La Corte di Cassazione ha posto fine a una questione che si trascinava da oltre un decennio, stabilendo che i medici e odontoiatri che lavorano per società accreditate con il Ssn hanno diritto a vedersi riconosciuti contributi calcolati sul fatturato e non sui redditi percepiti.

La vicenda si ordina nel 2004, anno a partire dal quale le strutture sanitarie private accreditate con il Servizio Sanitario Nazionale sono tenute a versare il 2% di quanto fatturato in convenzione al Fondo di previdenza specialisti esterni dell’Enpam.

Una prescrizione che non sempre si è tradotta in pratica, con molte strutture private che nel corso del tempo hanno cercato di far passare il principio che i contributi, al massimo, sono dovuti sui compensi pagati ai medici e non sulle somme, ovviamente più elevate, fatturate alle Asl. Una differenza di posizioni che non di rado ha portato all’apertura di contenziosi giudiziari.

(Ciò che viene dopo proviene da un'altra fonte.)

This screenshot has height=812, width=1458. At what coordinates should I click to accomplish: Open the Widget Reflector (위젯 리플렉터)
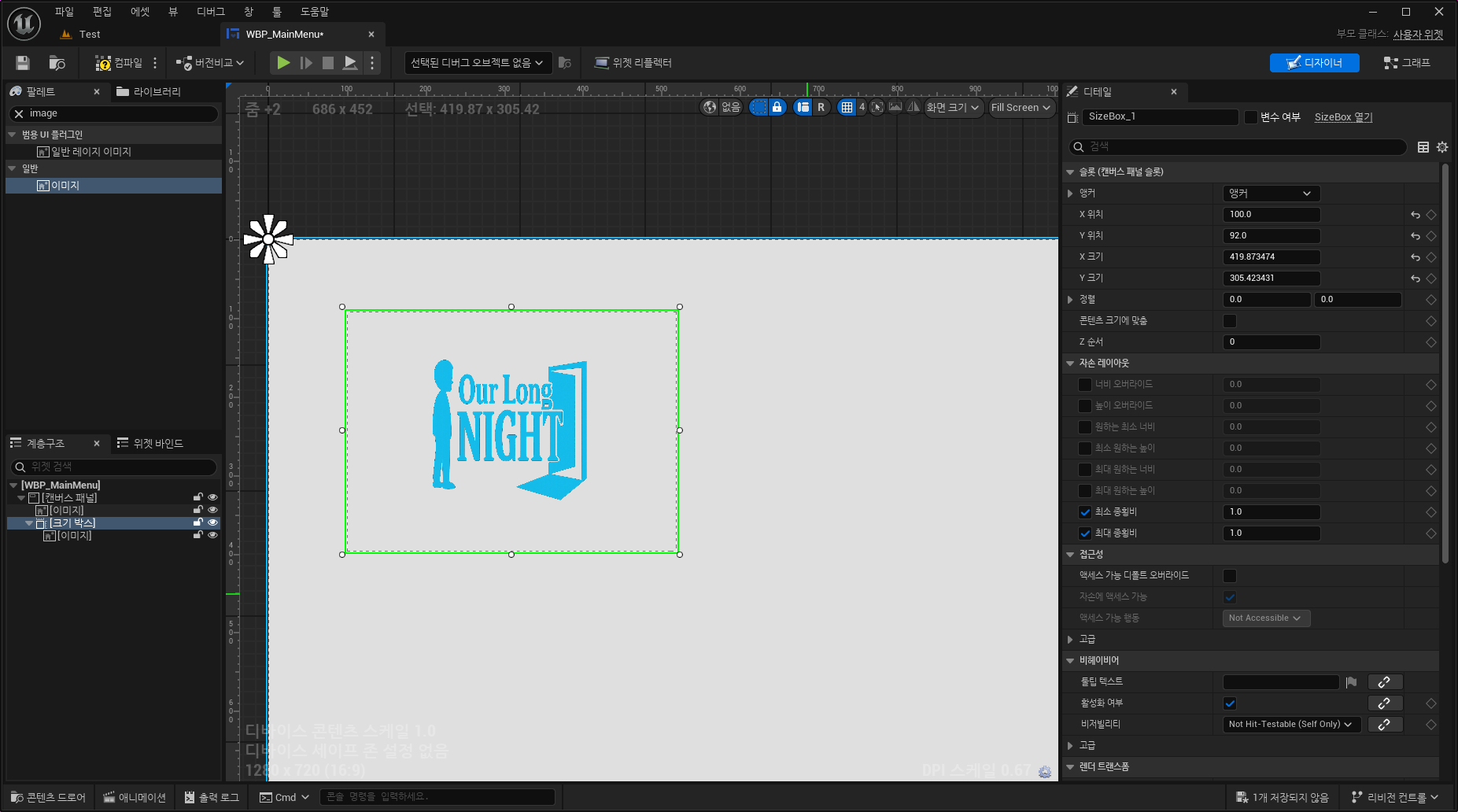633,63
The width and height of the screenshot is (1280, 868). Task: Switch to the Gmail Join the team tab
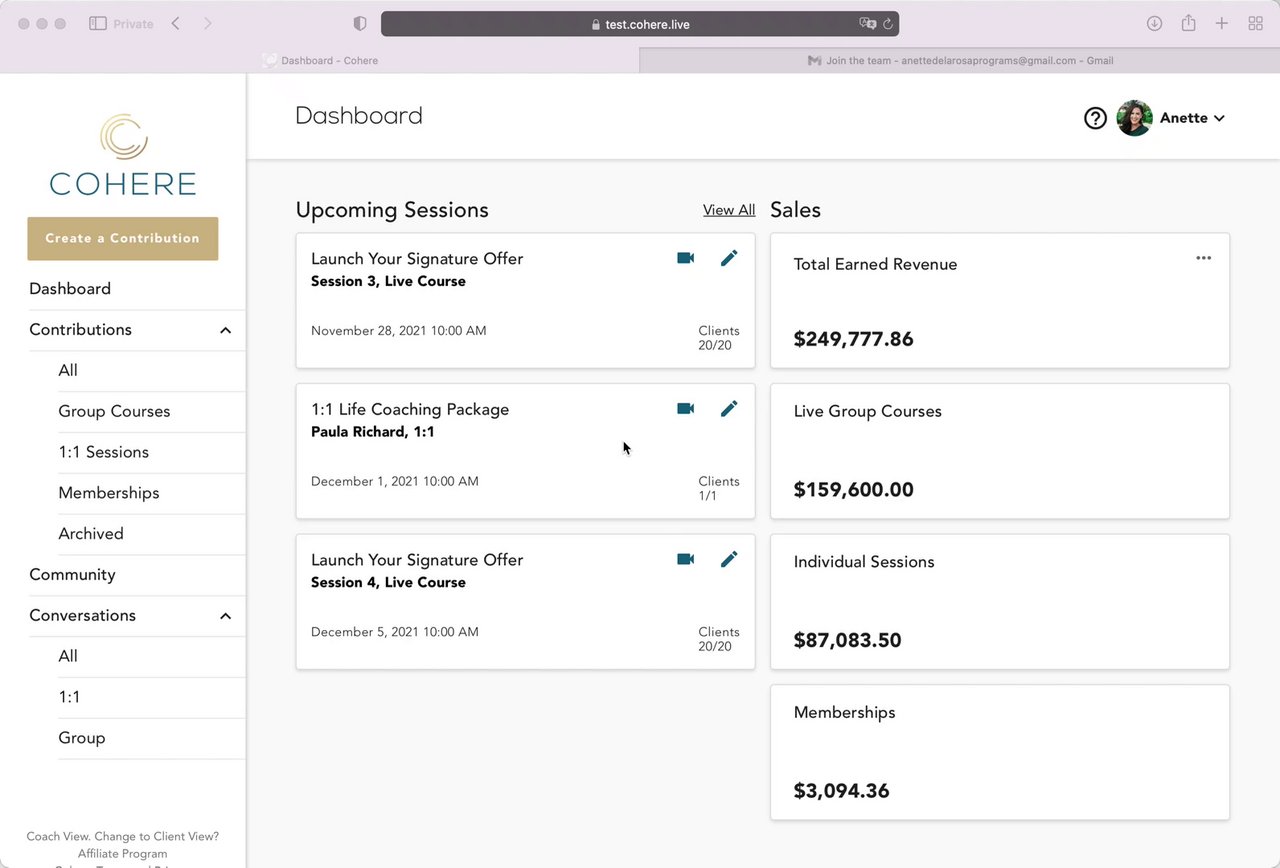pos(960,60)
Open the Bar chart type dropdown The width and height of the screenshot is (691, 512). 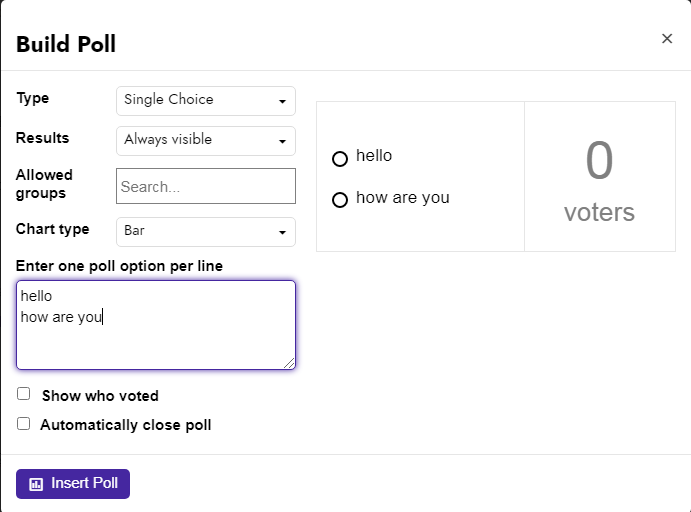tap(206, 232)
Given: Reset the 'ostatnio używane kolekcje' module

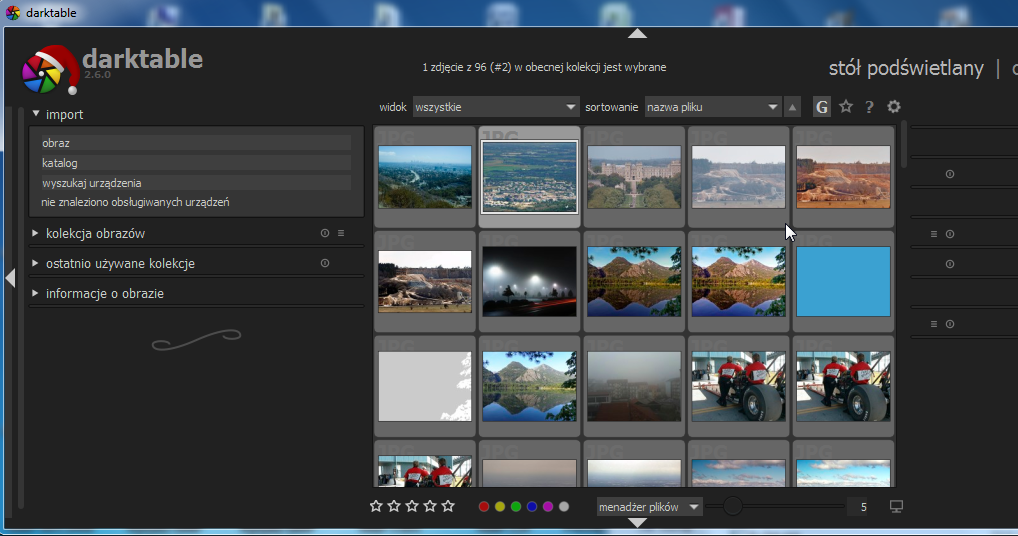Looking at the screenshot, I should pos(325,264).
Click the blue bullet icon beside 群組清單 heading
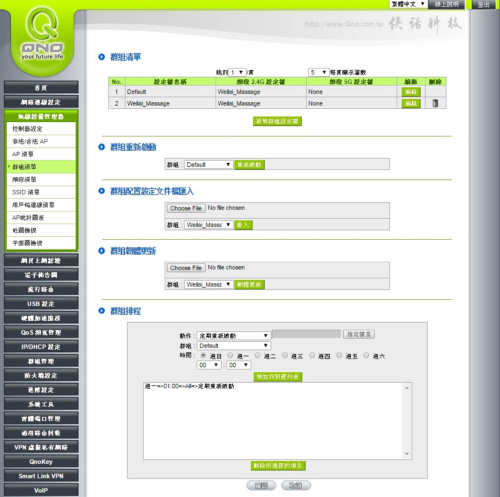The image size is (500, 497). point(102,57)
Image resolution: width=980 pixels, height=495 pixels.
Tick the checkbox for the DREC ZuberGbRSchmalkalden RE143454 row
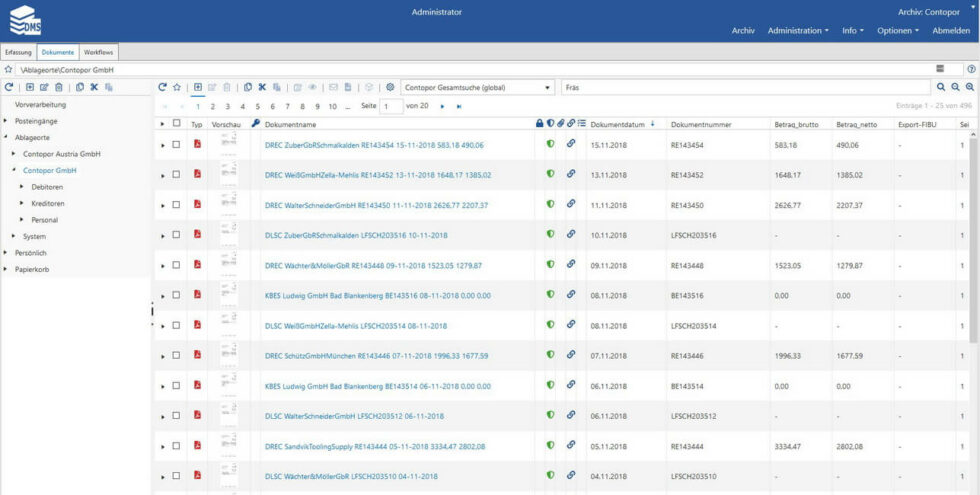click(176, 145)
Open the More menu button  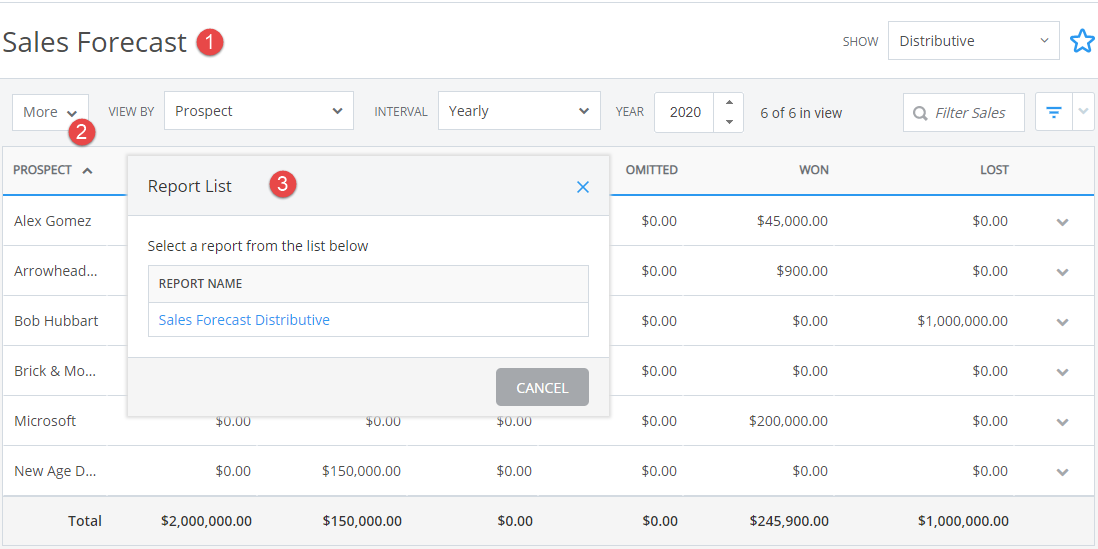[50, 112]
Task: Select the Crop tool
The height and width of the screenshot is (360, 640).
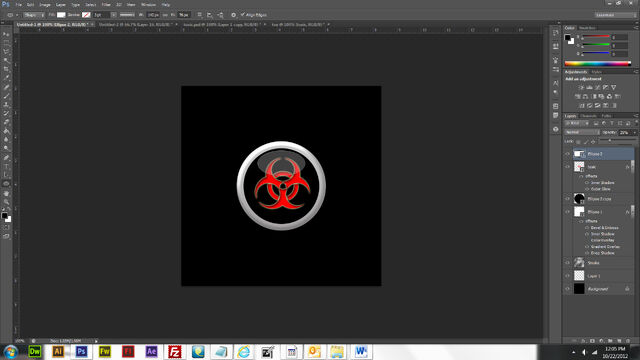Action: 6,69
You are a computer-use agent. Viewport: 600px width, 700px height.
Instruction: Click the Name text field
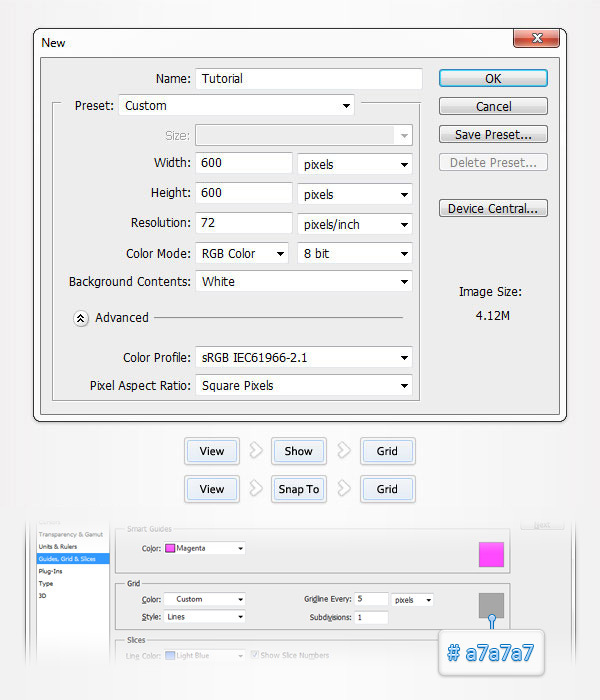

A seguito di uno di questi – che vedeva contrapposti la Fondazione Enpam e una società privata – la Suprema Corte sembra aver ora messo un punto, con la pronuncia della Quarta sezione Lavoro che ha accolto il ricorso dell’Enpam, confermando che la base contabile deve essere l’intero ammontare derivante dalle prestazioni specialistiche.

All’atto pratico, si tratta di un rilevante aumento dei contributi pensionistici che verranno versati al Fondo, che finora – anche a causa del comportamento delle compagnie – era stato impossibilitato a raggiungere un normale equilibrio.

Va ricordato anche che negli ultimi anni, oltre alla vasta azione legale, la Fondazione Enpam aveva posto in essere un progressivo e costante incremento delle attività ispettive nei confronti delle società morose, ottenendo risultati considerevoli: oltre 200 decreti ingiuntivi emessi dal proprio Servizio ispettivo, che hanno portato nelle casse dell’ente circa 15 milioni di euro di contributi recuperati. Ora, l’applicazione di quanto stabilito dagli ermellini di Piazza Cavour, dovrebbe condurre i conti del Fondo al definitivo equilibrio.